---------- Supplied entries

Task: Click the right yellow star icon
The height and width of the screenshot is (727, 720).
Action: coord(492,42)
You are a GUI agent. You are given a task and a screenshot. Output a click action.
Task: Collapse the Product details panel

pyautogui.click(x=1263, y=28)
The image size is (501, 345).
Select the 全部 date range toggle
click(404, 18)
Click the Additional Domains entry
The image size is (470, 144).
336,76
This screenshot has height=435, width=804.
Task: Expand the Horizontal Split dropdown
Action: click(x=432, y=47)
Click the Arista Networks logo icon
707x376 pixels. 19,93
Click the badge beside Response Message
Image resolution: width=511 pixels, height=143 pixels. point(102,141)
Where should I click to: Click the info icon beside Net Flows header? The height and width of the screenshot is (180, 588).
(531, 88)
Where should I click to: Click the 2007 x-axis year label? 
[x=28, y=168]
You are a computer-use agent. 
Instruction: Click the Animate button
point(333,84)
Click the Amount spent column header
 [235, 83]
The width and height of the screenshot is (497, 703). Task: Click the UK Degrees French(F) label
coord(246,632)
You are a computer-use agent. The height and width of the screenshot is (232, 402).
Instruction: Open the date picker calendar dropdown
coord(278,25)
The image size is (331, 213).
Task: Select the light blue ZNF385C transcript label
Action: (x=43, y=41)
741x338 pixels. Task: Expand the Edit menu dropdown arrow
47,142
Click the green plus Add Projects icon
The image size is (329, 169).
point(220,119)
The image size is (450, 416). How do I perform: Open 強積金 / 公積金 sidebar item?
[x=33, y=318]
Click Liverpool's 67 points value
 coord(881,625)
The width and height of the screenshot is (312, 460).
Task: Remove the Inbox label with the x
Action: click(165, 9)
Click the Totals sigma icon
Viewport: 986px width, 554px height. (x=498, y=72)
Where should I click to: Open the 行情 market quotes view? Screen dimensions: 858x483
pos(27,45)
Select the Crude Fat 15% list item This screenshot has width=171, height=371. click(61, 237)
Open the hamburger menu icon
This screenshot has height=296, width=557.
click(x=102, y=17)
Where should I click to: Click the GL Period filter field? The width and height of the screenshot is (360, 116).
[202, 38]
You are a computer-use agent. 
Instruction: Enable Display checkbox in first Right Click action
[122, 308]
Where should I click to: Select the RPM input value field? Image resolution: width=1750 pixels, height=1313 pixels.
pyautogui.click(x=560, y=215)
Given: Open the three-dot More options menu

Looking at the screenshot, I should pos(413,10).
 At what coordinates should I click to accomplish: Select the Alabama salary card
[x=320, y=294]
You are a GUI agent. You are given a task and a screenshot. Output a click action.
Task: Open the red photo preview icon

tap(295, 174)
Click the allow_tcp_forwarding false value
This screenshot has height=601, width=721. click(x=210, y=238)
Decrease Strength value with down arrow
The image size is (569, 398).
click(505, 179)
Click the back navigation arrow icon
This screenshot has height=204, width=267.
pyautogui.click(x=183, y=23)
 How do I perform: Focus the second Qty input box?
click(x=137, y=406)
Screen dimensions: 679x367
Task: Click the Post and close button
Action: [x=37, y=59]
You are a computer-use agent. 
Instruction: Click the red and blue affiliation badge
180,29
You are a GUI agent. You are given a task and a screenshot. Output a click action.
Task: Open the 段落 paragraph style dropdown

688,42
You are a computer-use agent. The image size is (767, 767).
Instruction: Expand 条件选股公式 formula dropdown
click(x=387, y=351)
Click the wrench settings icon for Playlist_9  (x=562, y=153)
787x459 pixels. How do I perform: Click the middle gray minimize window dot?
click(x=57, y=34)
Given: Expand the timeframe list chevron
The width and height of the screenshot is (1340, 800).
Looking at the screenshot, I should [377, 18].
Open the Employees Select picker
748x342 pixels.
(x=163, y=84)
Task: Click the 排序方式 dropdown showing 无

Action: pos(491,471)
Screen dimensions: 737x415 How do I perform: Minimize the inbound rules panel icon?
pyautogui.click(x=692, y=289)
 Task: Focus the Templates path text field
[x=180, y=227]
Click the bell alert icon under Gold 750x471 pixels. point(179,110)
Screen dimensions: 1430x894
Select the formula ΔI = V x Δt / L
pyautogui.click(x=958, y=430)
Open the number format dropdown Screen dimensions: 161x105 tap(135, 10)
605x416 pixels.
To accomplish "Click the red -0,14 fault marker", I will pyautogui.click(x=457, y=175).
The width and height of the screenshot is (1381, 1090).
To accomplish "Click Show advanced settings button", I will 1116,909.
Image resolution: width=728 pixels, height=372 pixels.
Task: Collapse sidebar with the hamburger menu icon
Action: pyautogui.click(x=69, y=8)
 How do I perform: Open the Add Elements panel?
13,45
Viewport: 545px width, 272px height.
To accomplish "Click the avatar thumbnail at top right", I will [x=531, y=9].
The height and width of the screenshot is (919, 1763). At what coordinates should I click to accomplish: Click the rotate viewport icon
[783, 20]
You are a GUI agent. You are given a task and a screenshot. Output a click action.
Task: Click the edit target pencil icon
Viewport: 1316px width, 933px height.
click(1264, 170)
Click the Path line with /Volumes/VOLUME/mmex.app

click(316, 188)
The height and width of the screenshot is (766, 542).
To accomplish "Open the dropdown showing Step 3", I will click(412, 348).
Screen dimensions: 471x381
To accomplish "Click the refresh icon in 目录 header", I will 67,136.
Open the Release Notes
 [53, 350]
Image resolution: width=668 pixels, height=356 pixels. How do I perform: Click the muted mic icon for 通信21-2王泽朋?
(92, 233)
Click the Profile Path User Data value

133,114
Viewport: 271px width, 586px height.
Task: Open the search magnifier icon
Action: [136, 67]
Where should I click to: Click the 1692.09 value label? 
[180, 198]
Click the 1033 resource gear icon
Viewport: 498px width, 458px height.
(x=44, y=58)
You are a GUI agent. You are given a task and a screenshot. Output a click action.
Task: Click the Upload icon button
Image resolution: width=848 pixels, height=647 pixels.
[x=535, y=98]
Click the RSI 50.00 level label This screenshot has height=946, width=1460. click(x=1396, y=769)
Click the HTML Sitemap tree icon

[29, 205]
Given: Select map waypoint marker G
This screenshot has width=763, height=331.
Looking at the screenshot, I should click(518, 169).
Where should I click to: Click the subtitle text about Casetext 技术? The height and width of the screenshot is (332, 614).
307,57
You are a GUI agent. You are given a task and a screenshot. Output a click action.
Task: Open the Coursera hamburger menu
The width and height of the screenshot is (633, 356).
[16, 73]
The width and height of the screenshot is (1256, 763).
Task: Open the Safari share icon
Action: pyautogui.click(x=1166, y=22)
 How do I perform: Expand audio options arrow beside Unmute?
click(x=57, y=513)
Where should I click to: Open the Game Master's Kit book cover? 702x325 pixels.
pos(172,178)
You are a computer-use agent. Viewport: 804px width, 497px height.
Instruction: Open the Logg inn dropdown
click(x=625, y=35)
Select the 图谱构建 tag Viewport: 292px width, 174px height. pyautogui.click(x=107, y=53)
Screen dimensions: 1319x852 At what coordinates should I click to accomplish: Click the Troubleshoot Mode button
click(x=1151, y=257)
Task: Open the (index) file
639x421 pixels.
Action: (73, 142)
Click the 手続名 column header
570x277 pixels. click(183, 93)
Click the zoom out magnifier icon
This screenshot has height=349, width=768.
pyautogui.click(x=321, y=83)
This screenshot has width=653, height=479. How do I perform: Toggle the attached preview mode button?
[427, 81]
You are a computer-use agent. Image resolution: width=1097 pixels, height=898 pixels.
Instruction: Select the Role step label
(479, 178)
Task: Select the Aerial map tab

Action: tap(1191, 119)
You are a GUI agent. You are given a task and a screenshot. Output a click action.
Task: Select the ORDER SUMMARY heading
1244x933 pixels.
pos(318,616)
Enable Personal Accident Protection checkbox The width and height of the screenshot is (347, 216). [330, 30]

--------------------

**Requirement**
Output the lines of the data above as a JSON list of strings, one string per line and no blank lines. Start at the line that has "Where should I click to: Open the 行情" and end after the line that has "[x=320, y=294]".

**Exercise response**
[
  "Where should I click to: Open the 行情 market quotes view? Screen dimensions: 858x483",
  "pos(27,45)",
  "Select the Crude Fat 15% list item This screenshot has width=171, height=371. click(61, 237)",
  "Open the hamburger menu icon",
  "This screenshot has height=296, width=557.",
  "click(x=102, y=17)",
  "Where should I click to: Click the GL Period filter field? The width and height of the screenshot is (360, 116).",
  "[202, 38]",
  "You are a computer-use agent. ",
  "Instruction: Enable Display checkbox in first Right Click action",
  "[122, 308]",
  "Where should I click to: Select the RPM input value field? Image resolution: width=1750 pixels, height=1313 pixels.",
  "pyautogui.click(x=560, y=215)",
  "Given: Open the three-dot More options menu",
  "Looking at the screenshot, I should pos(413,10).",
  " At what coordinates should I click to accomplish: Select the Alabama salary card",
  "[x=320, y=294]"
]